【正義を主張した瞬間から】6220
無能唱元師の心に響く言葉より…
私は常々、人間たちの生態を観察する時に、特に感じ入ることですが、「人間の不幸とは、彼が自分の正義を主張した瞬間から始まる」のだなあと思うことがしばしばあります。
こんなことをいう私を、多くの人々は怪訝に思うかも知れません。
人間が自分の正しいと信ずることを主張することは当然のことだし、むしろ、それは堂々となされるべきではないか?という疑問を持たれる方も多いと思います。
また、正しさが立てられない社会は、混乱と無秩序の内に崩壊してしまうであろうとの反論を頂戴したこともあります。
一々もっともであり、私も、人間文明は常に正しさの上に築かれねばならない、という点については同意するのです。

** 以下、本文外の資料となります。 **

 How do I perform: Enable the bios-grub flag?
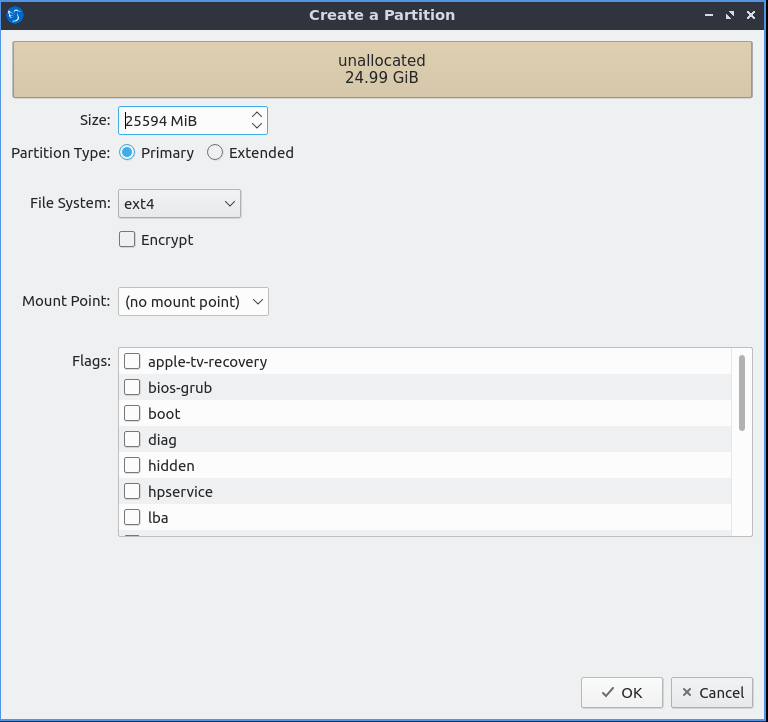(x=132, y=388)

しかし、そのような考え方は、いわば常識的な判断であり、仏教的にいえば分別の知恵をもって考えられたものなのです。
そして、私がこの書の中において説こうと試みているのは、常に、この分別の知恵を超えた、いわば超常識的な見解なのであります。
このような物の見方をするには、「出世間(しゅっせけん)」的な意識を必要とします。
「出世」という言葉は現代では、成功や名声などを意味するようになってしまいましたが、本来はその逆で、 世から出て、山野に隠棲すること、あるいは坊さんになることをいったのです。
これはつまり、人間社会からの解脱であり、この解脱をなし得た者が初めて、人間社会を第三者の目をもって冷静に観察できるのであります。
いうなれば、このような見方、考え方というものは「大客観(だいきゃっかん)」とでもいうべき態度ではないかと私は思います。
さて、この大客観をもって、この大自然界を観察した時に、釈尊は、 「諸行無常である」(万象は常に変化しつつある)の発見をしました。そして、すべてが一刻の休みもなく変化しつつある故に、「諸法は無我である」(万物に固有の性格はない)ことを悟ったのであります。
これは実に重大なことを意味しています。
なぜなら、これは「何ものにも絶対的な正しさというものが備わっていない」ということをも含んでいるからです。
すなわち、正しさの基準は、時代と共に変化するし、地域の異なった処では、相反する正義さえ存在するからです。
たとえば江戸時代、仇討ちは善行でしたが現代では殺人罪でしかありません。
また、アラブの正義は、他の人種にとっては単なる野蛮な風習でしかないかも知れません。
そして、ここが大切なところですが、そのどちらかが、一定不変の正義であるという訳には行かないのです。
『君の霊格を高めよ』竹井出版
ひろさちや氏は「世間の物差し」を捨てる方法についてこう語っている。
それが、「出世間」。
そのためには3つのパターンがあるという。
それは「愚」と「狂」と「遊」。
「愚」になるとは、バカになって、ボーっとして、鈍(どん)で生きること。
世間的な駆け引きや、効率、損得、計算に「愚」になること。
「狂」とは、今まで通用していた常識や、思い込み、慣習などを一気に飛び越え、そこを突破するための一種の狂気だ。
吉田松陰は、「狂愚まことに愛すべし、才良まことに虞るべし」と言った。
頭でっかちで少しばかり知識があったり才能のある連中はダメだ。
世間の評判などまったく気にせず、狂ったように新しいことに挑戦し、愚直にやりとげる者こそ、誠に愛すべき人間である、と。
「遊」とは、「遊戯三昧(ゆげざんまい)」のこと。
仕事も、趣味も、ボランティアも、もっというなら病気も、アクシデントも、すべて遊び心で生きること。
遊びは「何かのため」とか「成果をあげよう」という目的がない。
ただただ、面白いから、楽しいからやるのだ。
つまり、人生のゲームを楽しむような気持でやる、ということ。
真面目な人ほど、正義感の罠(わな)に陥りやすい。
自分の正義感を主張すればするほど、まわりと衝突する。
そして、まわりから人は離れていく。
「愚」と「狂」と「遊」のある人は、正義感の罠にはまらない。
「正義を主張した瞬間から」という言葉を胸に刻みたい。